- [Exercise material]
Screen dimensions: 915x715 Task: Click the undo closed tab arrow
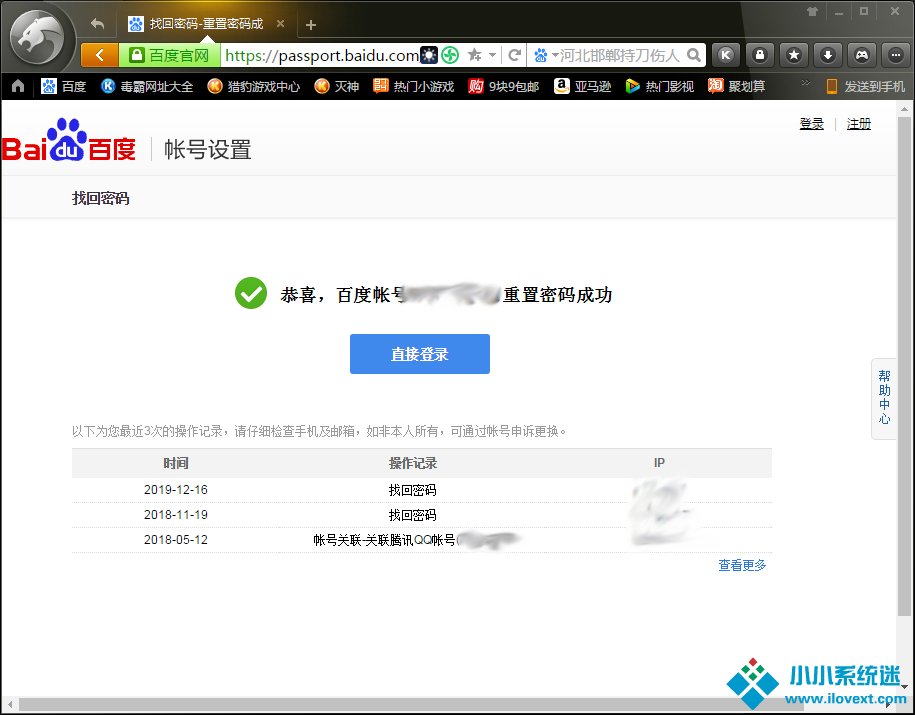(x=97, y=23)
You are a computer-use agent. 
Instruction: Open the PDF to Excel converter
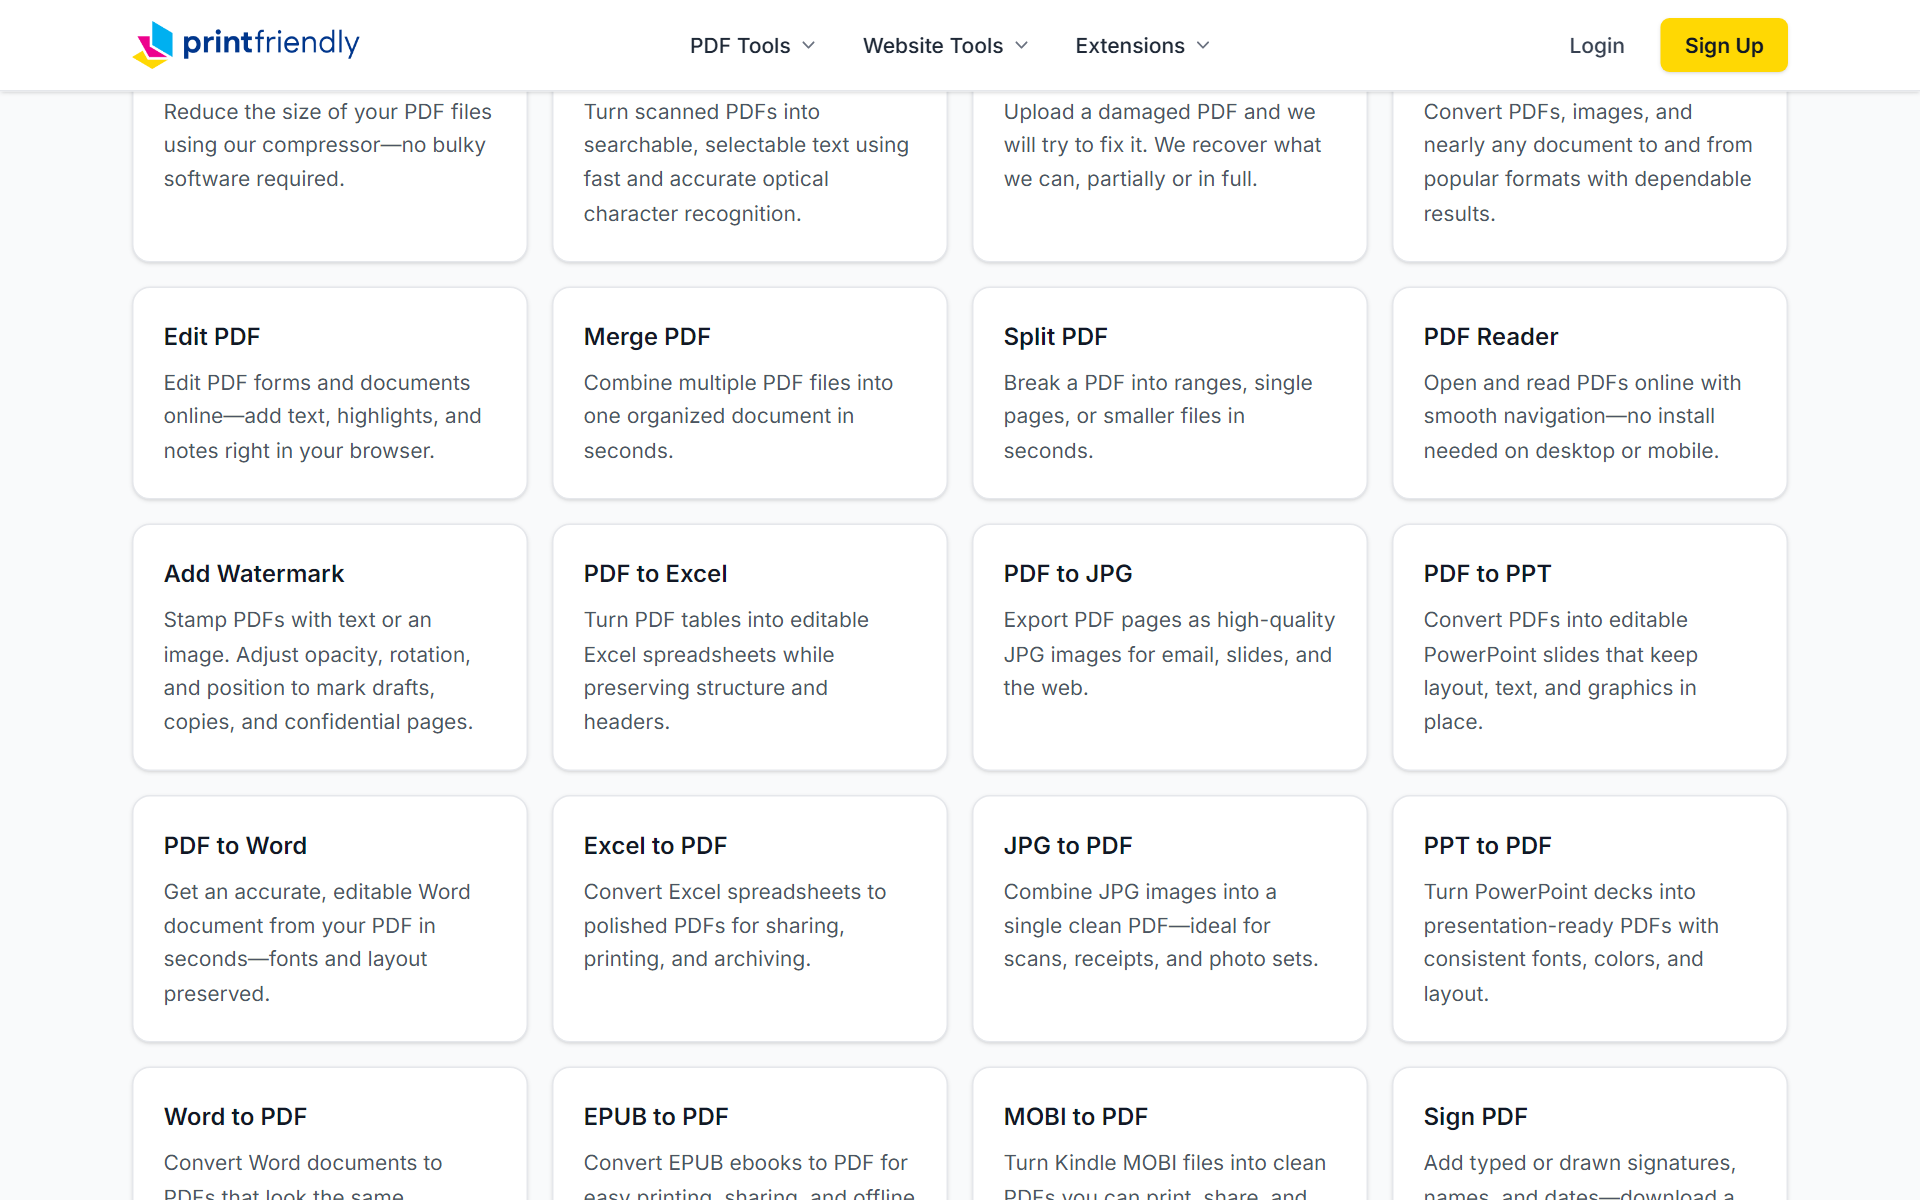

* * *

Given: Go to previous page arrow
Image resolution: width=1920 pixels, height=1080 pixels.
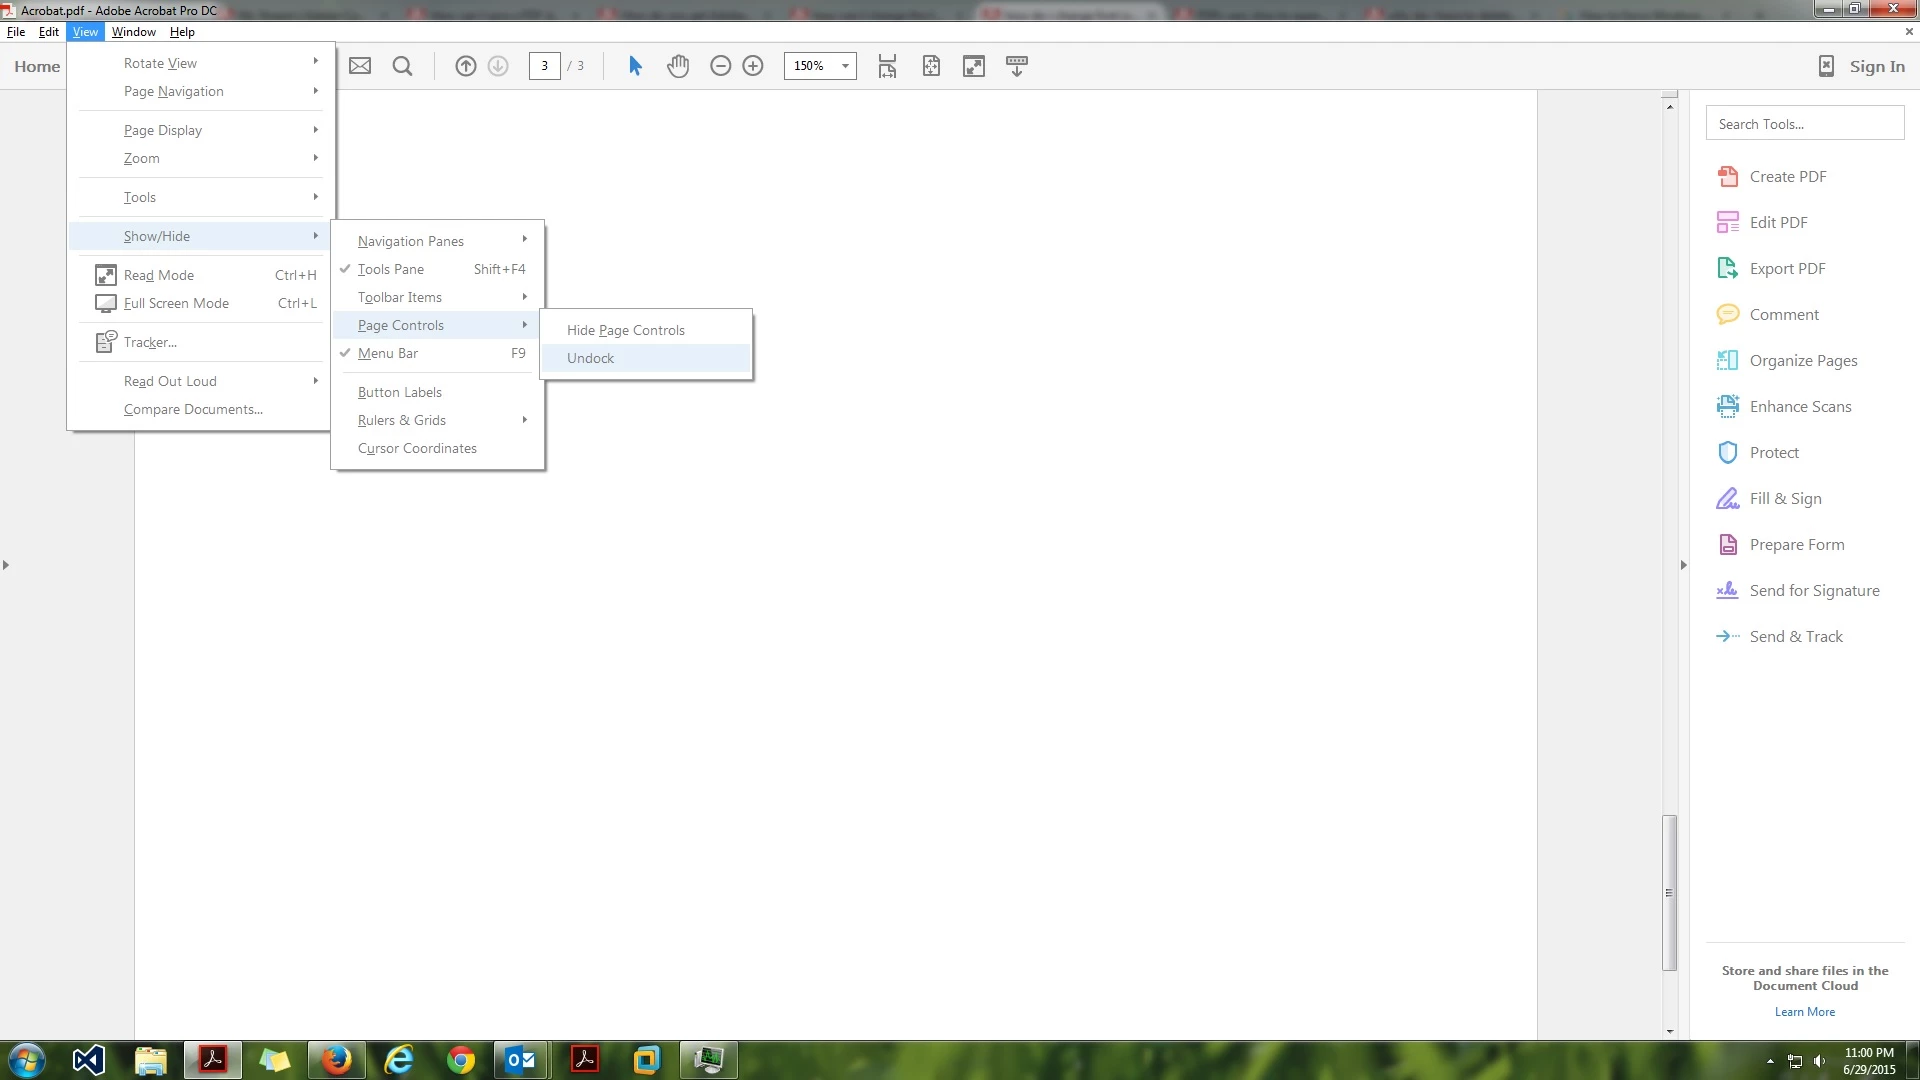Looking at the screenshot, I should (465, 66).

--

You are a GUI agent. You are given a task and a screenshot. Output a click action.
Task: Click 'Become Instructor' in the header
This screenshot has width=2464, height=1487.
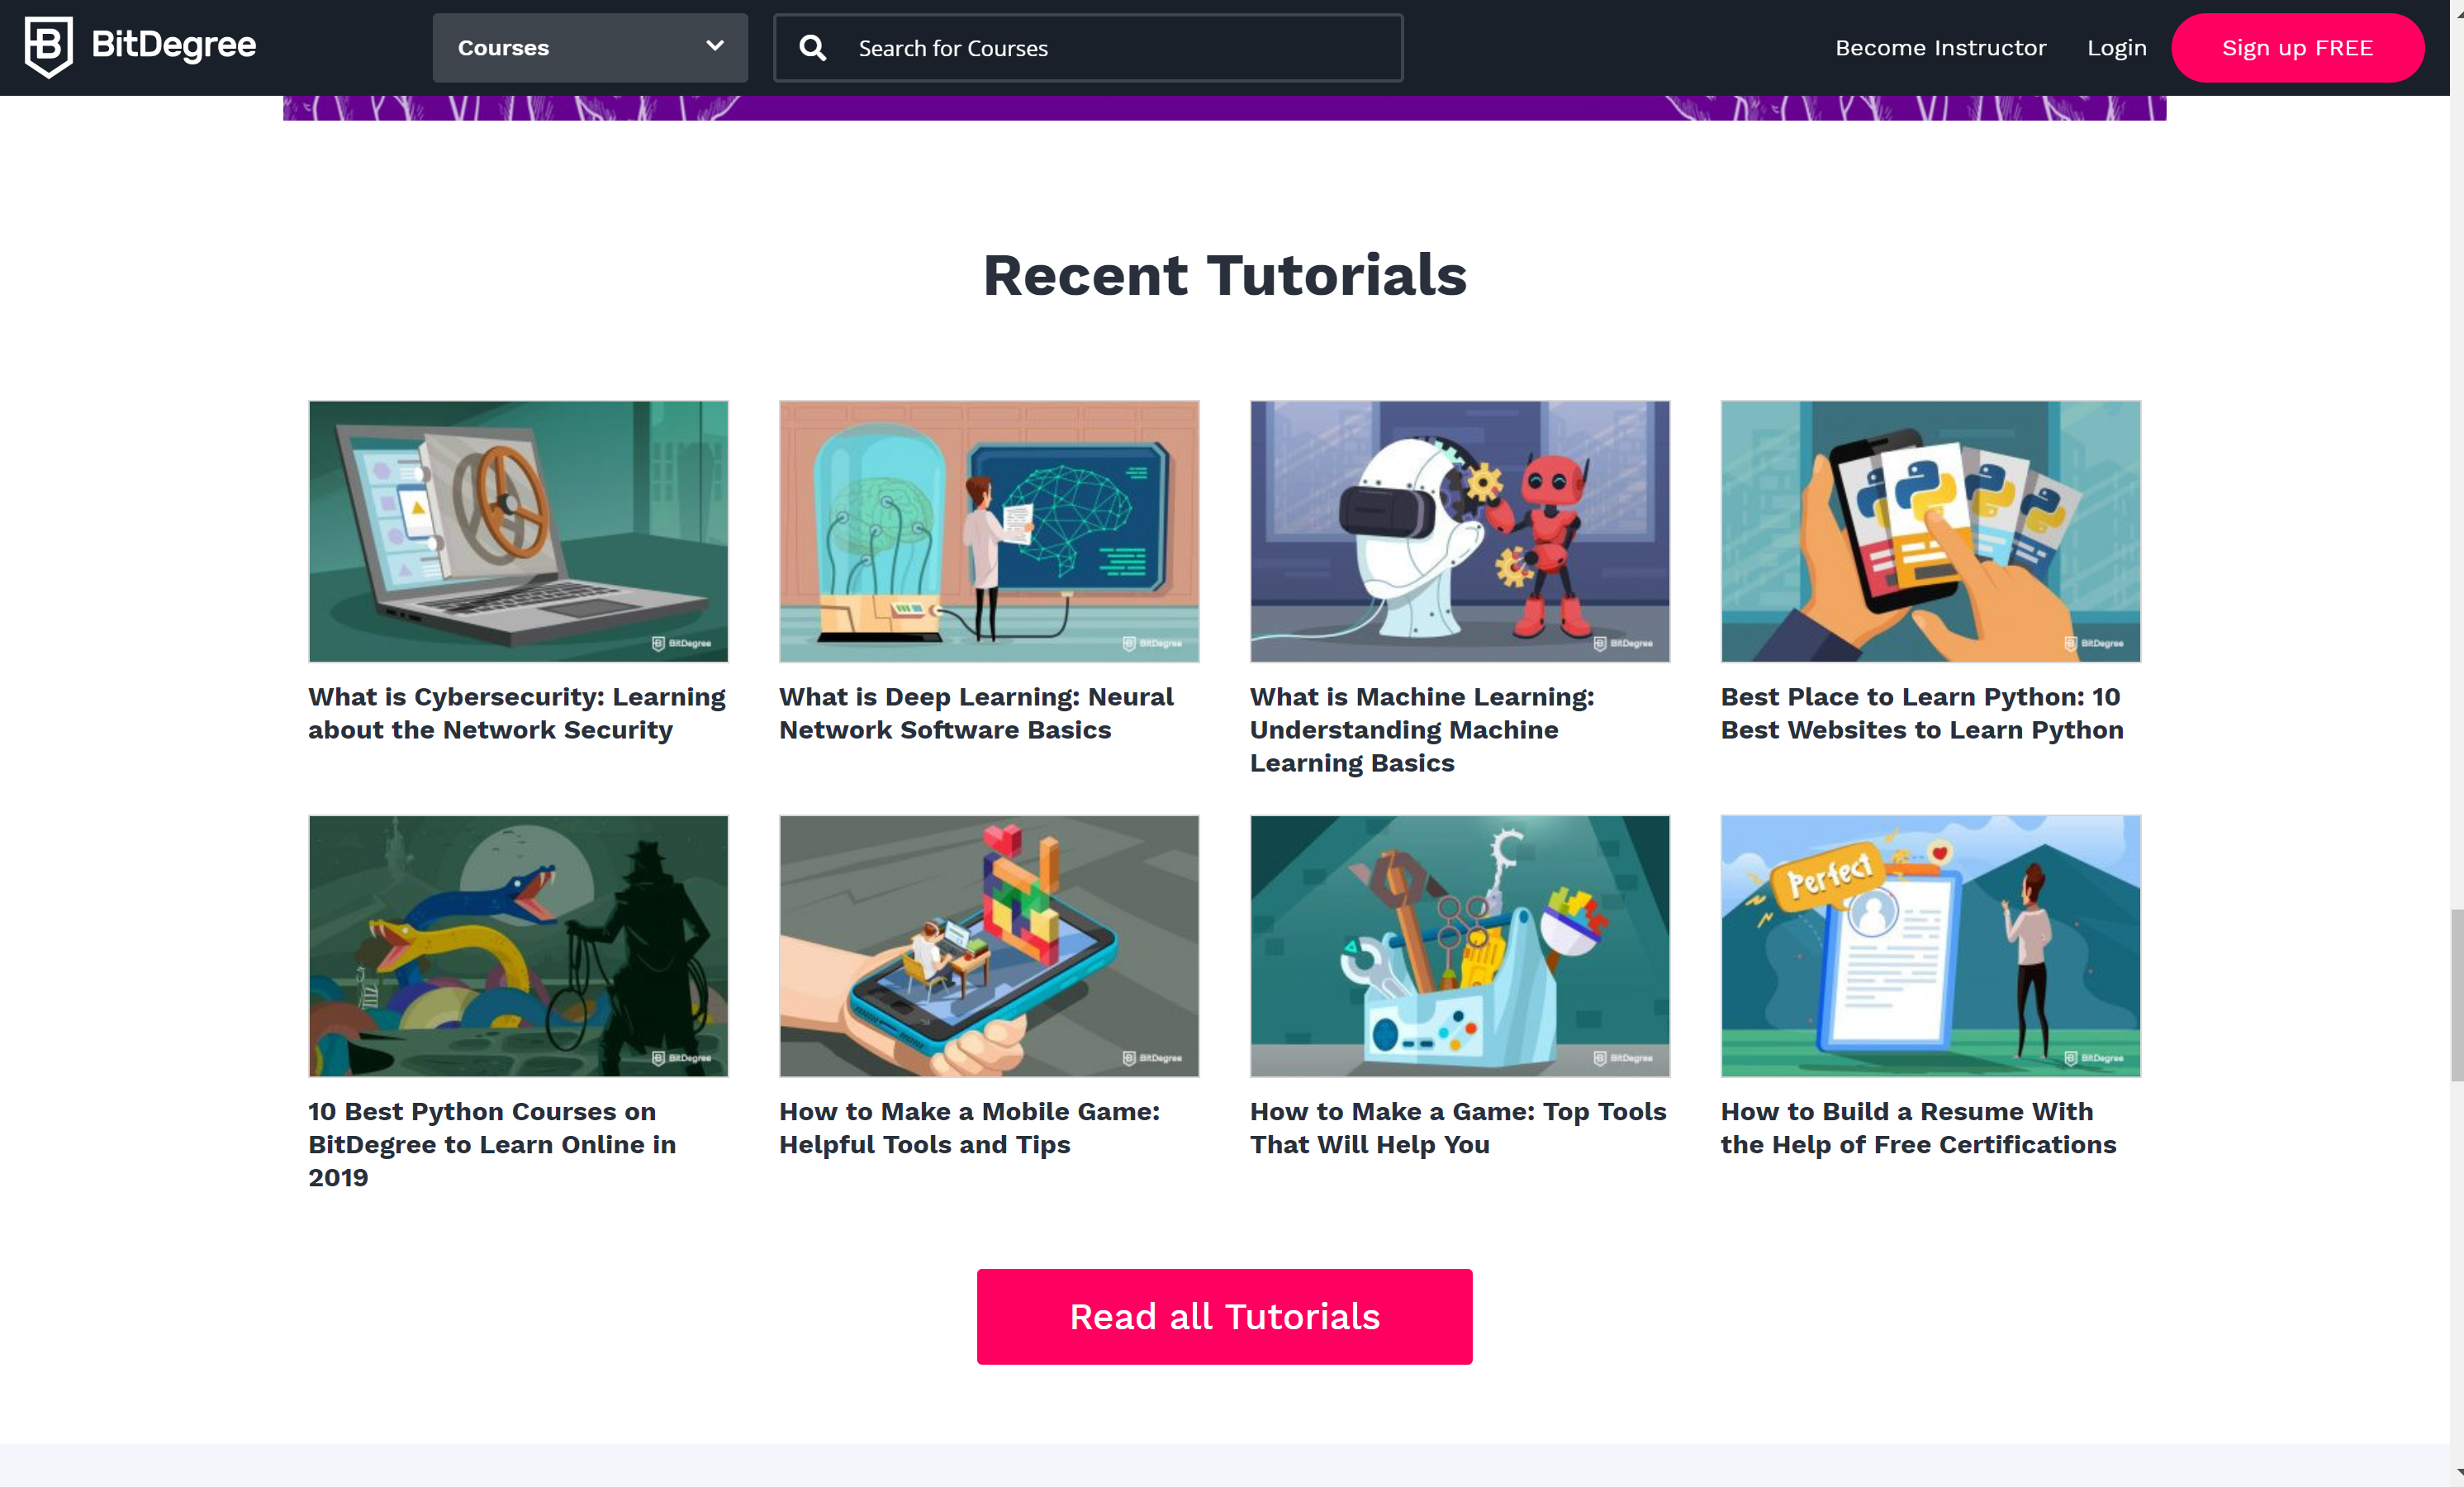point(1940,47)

- [Job]
Collect each line of the records above that contains the word "width", and copy those lines unchanged.

- [Correct result]
Image resolution: width=1920 pixels, height=1080 pixels.
This screenshot has width=2464, height=1487.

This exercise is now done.